→ **Text shown**
--------------------

Builders Keep ‘One Foot on the Brake’ as Housing Starts Decline 

U.S. housing starts fell by 2.8% month over month to a seasonally adjusted annual rate of 1.465 million in April, according to data released by the U.S. Census Bureau on Thursday.

That’s higher than the 1.410 million consensus. March’s numbers were revised to 1.507 million from the initial reading of 1.502 million, the bureau noted.

According to the Census Bureau, the rate of privately owned housing starts rose 4.6% from the April 2025 rate of 1.4 million. Single-family housing starts came in at 930,000, down 9% from the revised March figure of 1.022 million, the Bureau said.

Building permits rose 5.8% month over month to an annual rate of 1.442 million, versus the consensus of 1.38 million and the prior reading of 1.363 million (unrevised). The latest data was 0.2% below the April 2025 rate of 1.445 million, and single-family authorizations in April came in at a rate of 872,000, roughly 2.6% below the prior month’s revised figure of 895,000.

Privately owned housing completions during the month were at a seasonally adjusted annual rate of 1.449 million, which is up 4.8% from March and 2% lower than the April 2025 rate.

Single-family housing completions came in at a rate of 903,000, a 1% decline from March, the Census Bureau noted.

--------------------

→ **Work required**
In the housing starts article above, turn the paragraph beginning "Building permits rose 5.8%" into a short bulleted list that keeps its main figures.

→ **Data**

--------------------

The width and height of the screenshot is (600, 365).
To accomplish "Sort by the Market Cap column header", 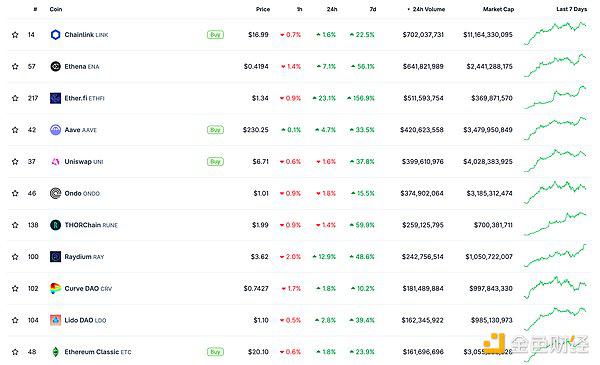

--------------------

→ **Exercise output**
- Building permits rose 5.8% from the previous month, to an annual rate of 1.442 million.
- That beat the consensus of 1.38 million and the prior reading of 1.363 million.
- It was 0.2% below the April 2025 rate of 1.445 million.
- Single-family permits in April were at a rate of 872,000, about 2.6% below March's revised 895,000.